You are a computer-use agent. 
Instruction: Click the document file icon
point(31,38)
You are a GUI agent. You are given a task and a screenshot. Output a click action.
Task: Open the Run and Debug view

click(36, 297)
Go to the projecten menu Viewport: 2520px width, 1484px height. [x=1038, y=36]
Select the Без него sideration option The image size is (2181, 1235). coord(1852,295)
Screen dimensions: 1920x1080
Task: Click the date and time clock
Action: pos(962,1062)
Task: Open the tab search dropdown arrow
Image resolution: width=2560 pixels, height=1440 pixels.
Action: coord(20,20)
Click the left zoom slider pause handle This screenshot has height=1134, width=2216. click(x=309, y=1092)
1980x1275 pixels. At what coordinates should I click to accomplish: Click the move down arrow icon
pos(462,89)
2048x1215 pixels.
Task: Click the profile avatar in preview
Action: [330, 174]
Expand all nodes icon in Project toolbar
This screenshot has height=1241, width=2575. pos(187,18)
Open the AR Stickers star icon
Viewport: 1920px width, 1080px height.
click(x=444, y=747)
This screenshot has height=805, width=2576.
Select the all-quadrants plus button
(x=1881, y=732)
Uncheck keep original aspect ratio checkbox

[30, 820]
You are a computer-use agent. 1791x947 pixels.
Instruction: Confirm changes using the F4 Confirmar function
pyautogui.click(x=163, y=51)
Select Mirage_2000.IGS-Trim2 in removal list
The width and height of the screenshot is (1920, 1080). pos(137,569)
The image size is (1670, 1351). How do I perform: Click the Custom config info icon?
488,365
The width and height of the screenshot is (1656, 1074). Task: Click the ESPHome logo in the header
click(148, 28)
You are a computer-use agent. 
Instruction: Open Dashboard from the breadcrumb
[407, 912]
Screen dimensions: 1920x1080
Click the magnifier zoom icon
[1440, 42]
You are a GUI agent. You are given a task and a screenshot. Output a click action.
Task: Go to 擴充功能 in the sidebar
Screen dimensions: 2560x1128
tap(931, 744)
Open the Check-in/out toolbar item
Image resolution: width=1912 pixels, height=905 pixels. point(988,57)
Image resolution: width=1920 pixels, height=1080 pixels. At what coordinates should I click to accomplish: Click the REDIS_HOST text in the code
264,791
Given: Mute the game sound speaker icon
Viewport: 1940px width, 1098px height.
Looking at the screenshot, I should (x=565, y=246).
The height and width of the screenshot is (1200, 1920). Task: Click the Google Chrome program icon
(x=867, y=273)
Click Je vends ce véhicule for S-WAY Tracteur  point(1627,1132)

- Problem to work on
What are the lines, exactly as written above, from the line with "Instruction: Open Dashboard" to the line with "Task: Go to 擴充功能 in the sidebar", both included? Output only those.

- Response area
Instruction: Open Dashboard from the breadcrumb
[407, 912]
Screen dimensions: 1920x1080
Click the magnifier zoom icon
[1440, 42]
You are a GUI agent. You are given a task and a screenshot. Output a click action.
Task: Go to 擴充功能 in the sidebar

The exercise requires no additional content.